355 500 произведений, 25 200 авторов.

Электронная библиотека книг » Марина Струк » Обрученные судьбой (СИ) » Текст книги (страница 38)
Обрученные судьбой (СИ)
  • Текст добавлен: 10 октября 2016, 05:15

Текст книги "Обрученные судьбой (СИ) "


Автор книги: Марина Струк



сообщить о нарушении

Текущая страница: 38 (всего у книги 82 страниц)

– Нареченная, Мадзя, – кивнул он, называя ту коротким именем, как когда-то звал в детстве. Магда поджала губы и покачала головой. Он понял – она уже узнала, что Ксения схизматичка, помогая той раздеться. Греческий крест никогда не перепутать с католическим распятием. И только не Магде, что потеряла сыновей обоих от руки московитов.

Магда же вздохнула громко, приложила ладонь к распятию на груди под рубахой, но ничего не сказала.
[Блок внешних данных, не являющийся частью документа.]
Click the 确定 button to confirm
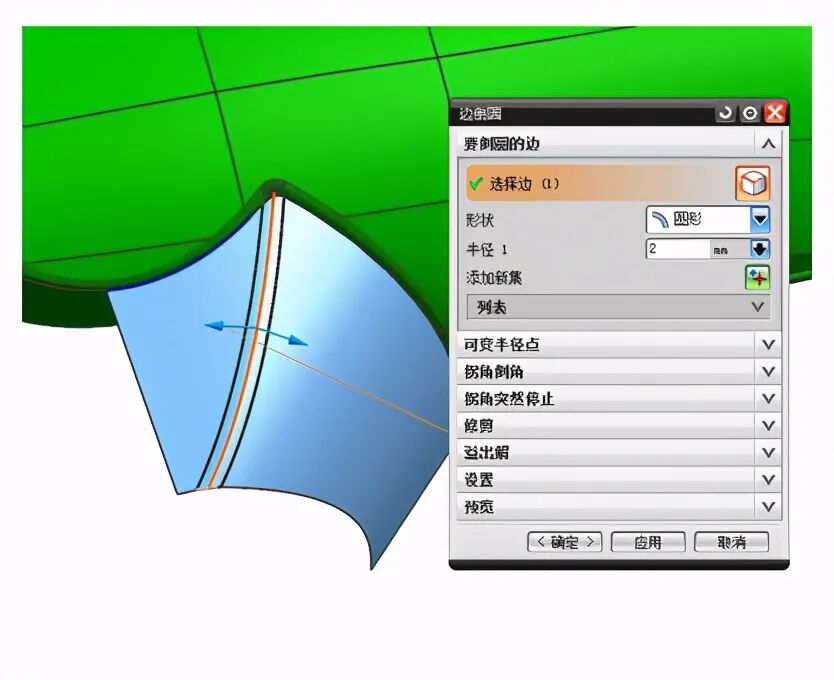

Только снова посмотрела с какой-то тоской в глазах на Владислава, пропуская того к двери, позволяя войти в комнату.

В небольшой спаленке было немного прохладно, ведь только некоторое время назад затопили камин, отделанный многоцветной расписной кафлей {5}. Плотные шторы уже были опущены вниз, а потому еще одним источником света в комнате были только толстые свечи, стоявшие на невысоком комоде и на столике у кровати. Низенькая плотная служанка суетилась у деревянной лохани, стоявшей в центре спальни. Она сыпала травы, что тут же, коснувшись горячей воды, отдавали свой аромат, наполняющий комнату дивным благоуханием.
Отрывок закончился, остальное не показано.